CIRA uses ‘Registrant Profiles’ for grouping domains owned by registrant. If, for example, one registrant orders a number of domain names, CIRA specifies that we process each of the domains with the Registrant ID number, as opposed to including full contact information with each order.
NOTE: These profiles are not the same as OpenSRS profiles. The OpenSRS profile allows you to group “unrelated” domains together. The OpenSRS profile allows the administrator to manage domains which have different admin and tech contacts through one interface.
The CIRA registrant profile requires that all the domains in the profile ALWAYS have the same admin and tech contact information.
For every .ca domain, there is both a CIRA profile AND an OpenSRS profile. Although you can structure the CIRA profile and OpenSRS differently, it is best to keep the same profile structure.
For example, given the scenario where:
- Jane Doe has two domains for her personal use: jdoe.ca and janedoe.ca.

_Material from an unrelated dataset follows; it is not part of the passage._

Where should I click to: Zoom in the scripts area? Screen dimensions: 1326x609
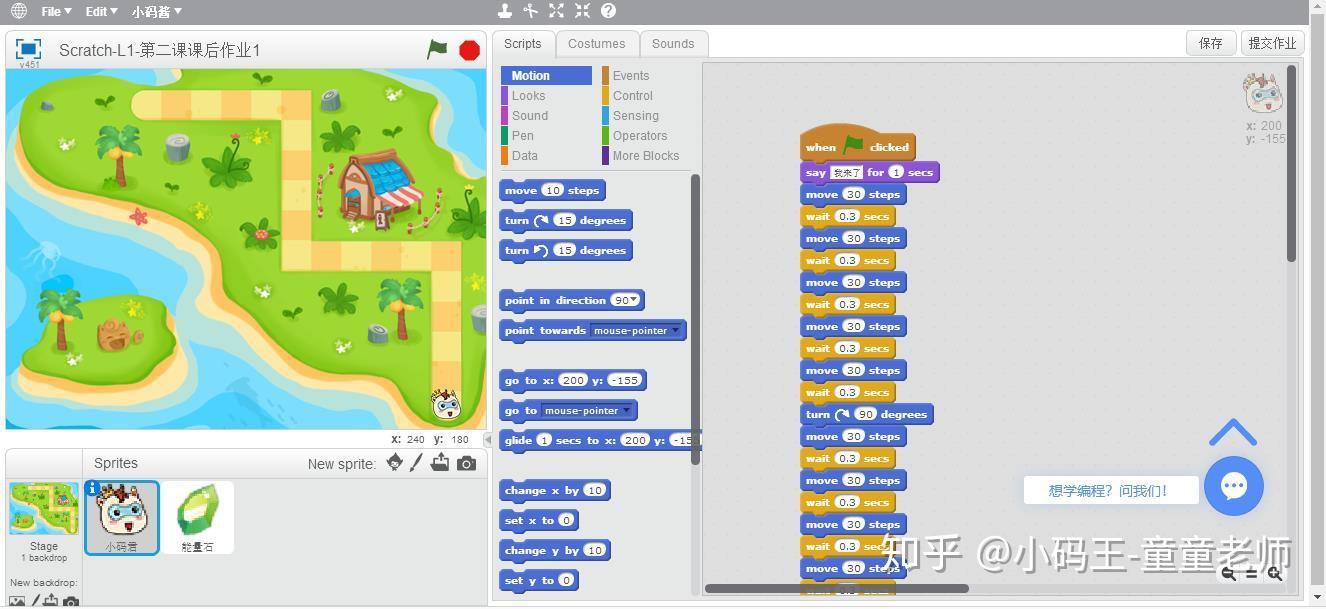click(x=1275, y=573)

Jane is the admin and technical contact for the domains jdoe.ca and janedoe.ca.
- Jane also has a group of friends who have an informal fitness club, and she administers the domain befit.ca for them, but the technical contact for is a webhosting firm that the club has hired.
In this case, the profiles for the domains should be:
- CIRA Profile A for domains jdoe.ca and janedoe.ca where registrant name is "Jane Doe". Jane Doe would be listed as both the admin and tech contact.
- CIRA Profile B for domain befit.ca where registrant name is "Jane Doe o/a The Fitness Gang". Jane Doe would be listed as the admin and the web hosting company as the tech contact.
Similarly there should be two OpenSRS profiles to match the two CIRA Profiles.